§ Aim of the task: Please output all the entries word for word, without the pictures.

Items from a dataset
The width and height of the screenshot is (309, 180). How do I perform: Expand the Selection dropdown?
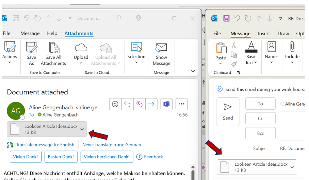(136, 62)
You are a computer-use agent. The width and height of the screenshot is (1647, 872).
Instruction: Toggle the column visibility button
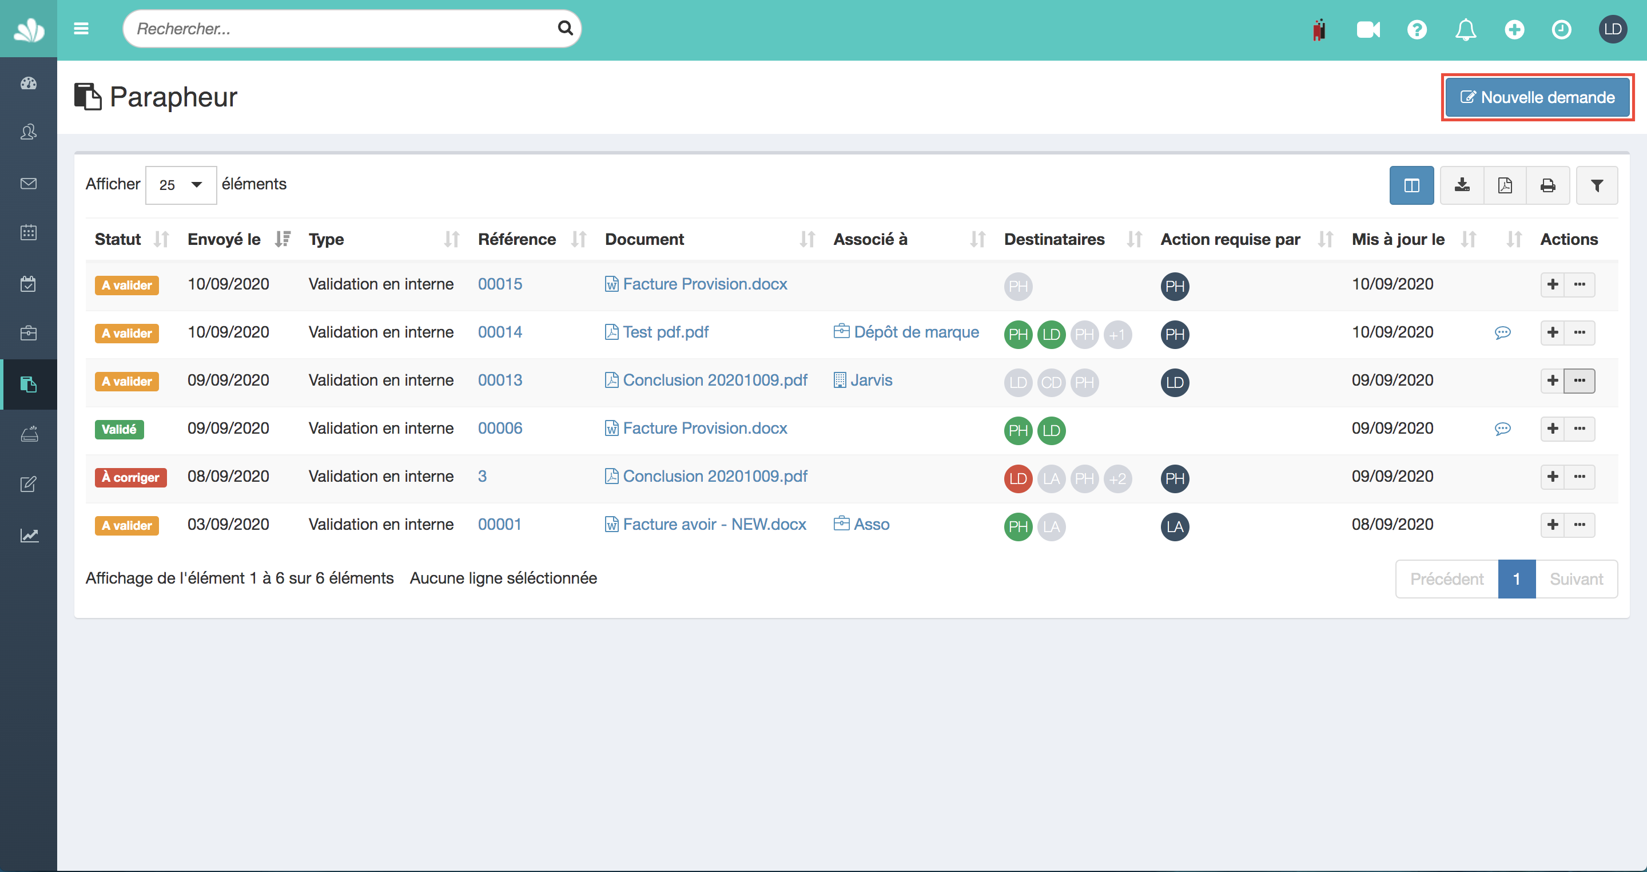click(x=1411, y=186)
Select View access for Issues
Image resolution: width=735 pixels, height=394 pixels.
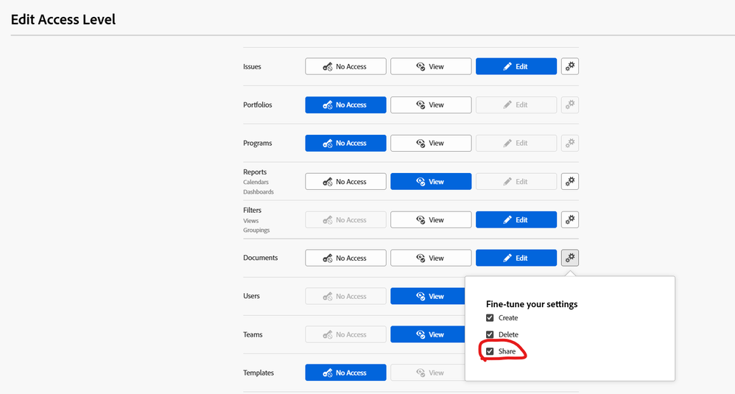tap(431, 66)
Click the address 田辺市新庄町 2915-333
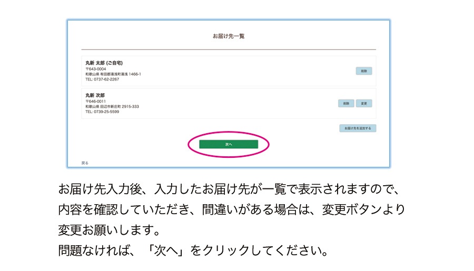The image size is (474, 271). click(119, 106)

§ Reply:
The width and height of the screenshot is (309, 180). How do I perform: Expand the Selection dropdown?
(136, 62)
You are a computer-use agent. The width and height of the screenshot is (1647, 872).
Instruction: Toggle the column visibility button
click(x=1411, y=186)
Select View access for Issues
Image resolution: width=735 pixels, height=394 pixels.
tap(431, 66)
Click the address 田辺市新庄町 2915-333
The image size is (474, 271). click(119, 106)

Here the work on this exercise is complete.